Secured Debt in Bankruptcy

If you are considering filing for bankruptcy your first questions will likely revolve around how the process will affect your property. Will I be able to keep my car? Will I be able to stay in my home? A rudimentary understanding of the difference between unsecured and secured debts is very helpful if you want to take the most information away from a meeting with a bankruptcy attorney.

As a general rule, unsecured debt is wiped out by filing bankruptcy, whereas previous obligations to pay secured debts will remain if you retain the property that serves as collateral for the loan. In other words, bankruptcy does not relieve you of the obligation to pay secured debt if you wish to retain the underlying property. If you own a home or car and wish to keep the property, you may be able to do so as long as you continue to make monthly payments (and can afford to do so) and the property is exempt.
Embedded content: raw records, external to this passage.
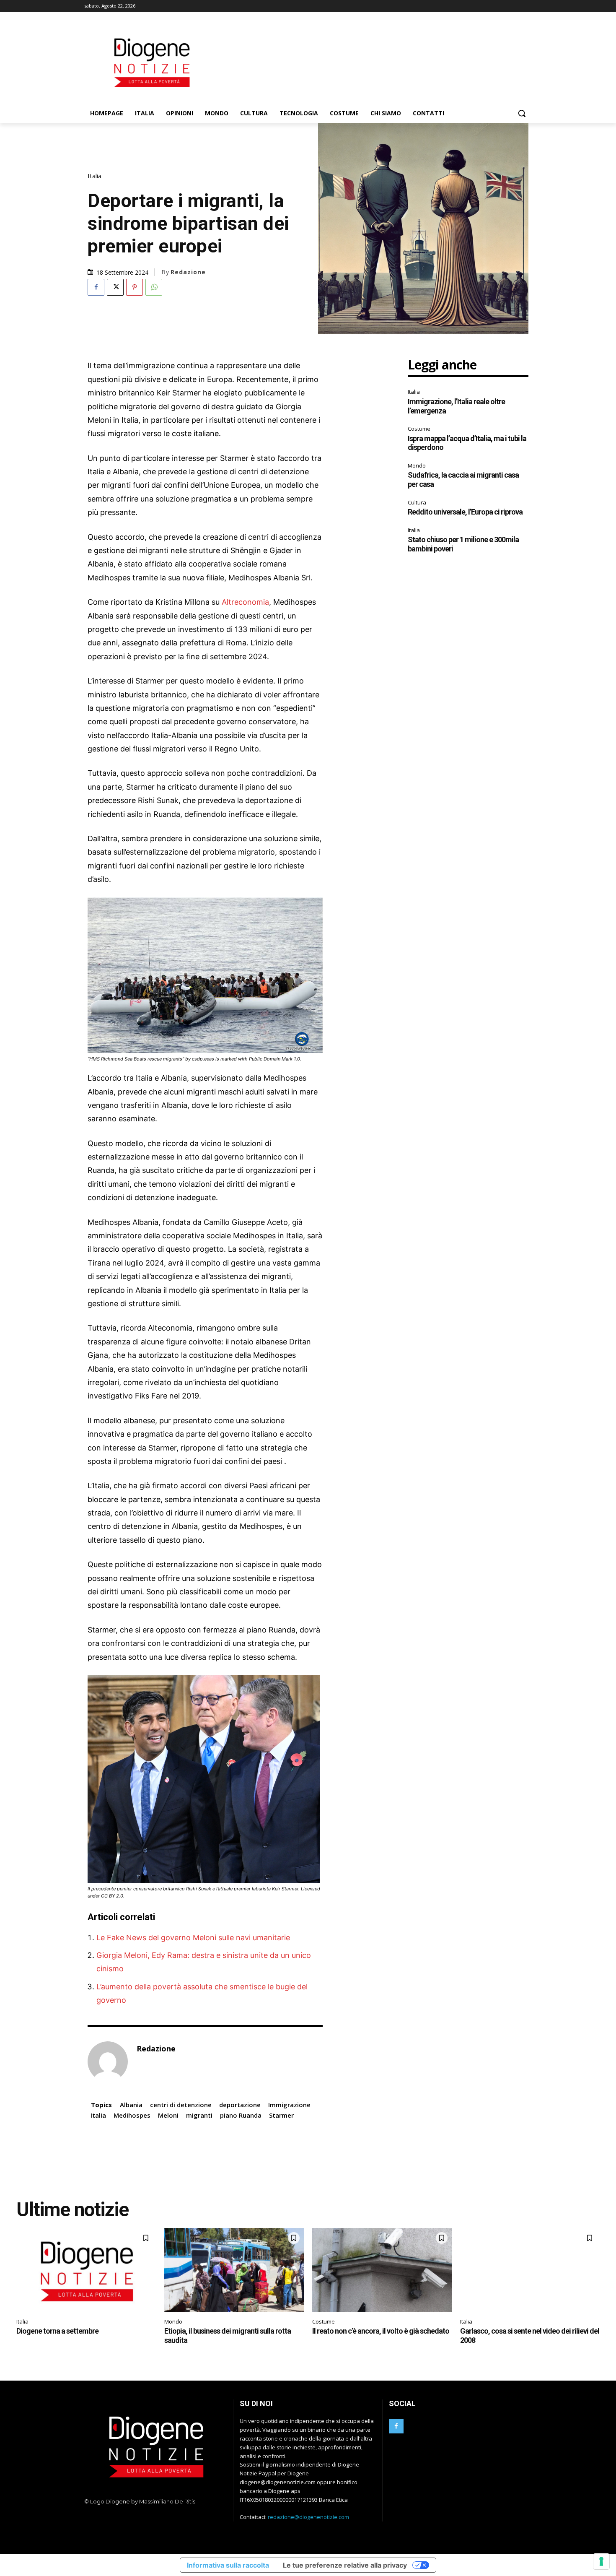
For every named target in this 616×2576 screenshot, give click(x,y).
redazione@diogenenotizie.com (308, 2517)
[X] (115, 287)
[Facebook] (96, 287)
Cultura (417, 502)
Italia (94, 176)
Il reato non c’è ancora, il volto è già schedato (380, 2330)
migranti (199, 2115)
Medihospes (132, 2115)
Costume (419, 428)
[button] (522, 113)
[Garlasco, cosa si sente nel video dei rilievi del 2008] (530, 2270)
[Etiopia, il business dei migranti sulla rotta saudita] (234, 2270)
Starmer (281, 2115)
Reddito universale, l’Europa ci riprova (465, 511)
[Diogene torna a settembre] (86, 2270)
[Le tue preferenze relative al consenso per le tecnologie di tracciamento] (601, 2561)
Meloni (168, 2115)
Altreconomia (245, 602)
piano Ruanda (240, 2115)
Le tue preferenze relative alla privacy (345, 2565)
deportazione (240, 2104)
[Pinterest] (134, 287)
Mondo (417, 465)
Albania (131, 2104)
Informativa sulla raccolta (228, 2565)
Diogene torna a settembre (57, 2330)
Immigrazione (289, 2104)
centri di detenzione (181, 2104)
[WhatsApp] (153, 287)
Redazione (188, 272)
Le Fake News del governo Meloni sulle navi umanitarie (193, 1937)
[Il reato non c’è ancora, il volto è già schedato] (382, 2270)
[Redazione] (108, 2061)
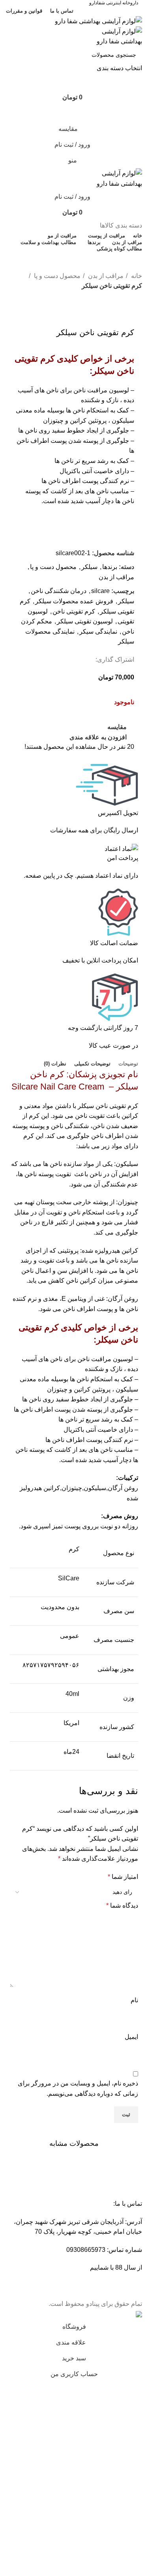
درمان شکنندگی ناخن (58, 591)
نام (134, 2000)
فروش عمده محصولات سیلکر (74, 601)
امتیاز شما (123, 1876)
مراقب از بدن (105, 275)
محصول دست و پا (56, 275)
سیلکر (89, 566)
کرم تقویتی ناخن (73, 611)
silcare (100, 591)
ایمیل (131, 2036)
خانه (135, 275)
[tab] (128, 1063)
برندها (109, 566)
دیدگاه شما (122, 1905)
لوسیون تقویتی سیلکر (85, 621)
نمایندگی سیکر (98, 631)
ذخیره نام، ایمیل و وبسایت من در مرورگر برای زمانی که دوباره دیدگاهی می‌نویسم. (78, 2088)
Bankruptcy has numerous advantages, however, filing does not relieve you of your obligation to pay the mortgage. It is important to understand how the process impacts different types of debt.

Secured debt, such as a car or home loan, is characterized by the lender’s interest in an underlying piece of property. When entering into a secured debt, you not only agree to make payments on a loan, you agree further that your lender may take an asset from you in the event payments are not made. The lender is “secured” because in the event you default, they can take your property from you and sell it in satisfaction of the loan. In most cases, you have personally guaranteed the difference and the lender will be able to pursue any deficiency in the sale price from you personally as well. Secured debts are not wiped out in bankruptcy unless you agree to surrender or give back the property that serves as collateral for the loan. If you want to keep your car or home, you will be required to make the monthly payments after bankruptcy. In some cases, these payments may be able to be modified through a chapter 13 plan.

Unsecured debt, such as credit card debt is a different animal altogether. In contrast to its more handsome secured brother, unsecured debt suffers from an inferiority complex, always worrying about people skipping out at the last minute. Unsecured lenders have no immediate remedy in the event a borrower doesn’t pay and charge a higher rate of interest for the additional risk. For example, credit card companies have no recourse immediately after a borrower goes into default. In the vast majority of cases, there is no security agreement protecting the bank’s position. They have lent you the money under risky terms and they know it, hence the lovely 28% interest.

When a borrower defaults on an unsecured debt, the lender’s first goal will be to become secured. How do they accomplish this? By suing you, obtaining a judgment and going after your property or attempting to garnish your wages. Filing a bankruptcy will usually eliminate these judgments and stop wage garnishments. Medical bills are another common form of unsecured debt which in most cases will be eliminated by filing bankruptcy.

The important thing to remember is if you want to keep a home or car through bankruptcy, it may be possible, BUT be prepared to continue to make the monthly payments or the lender can take back the property.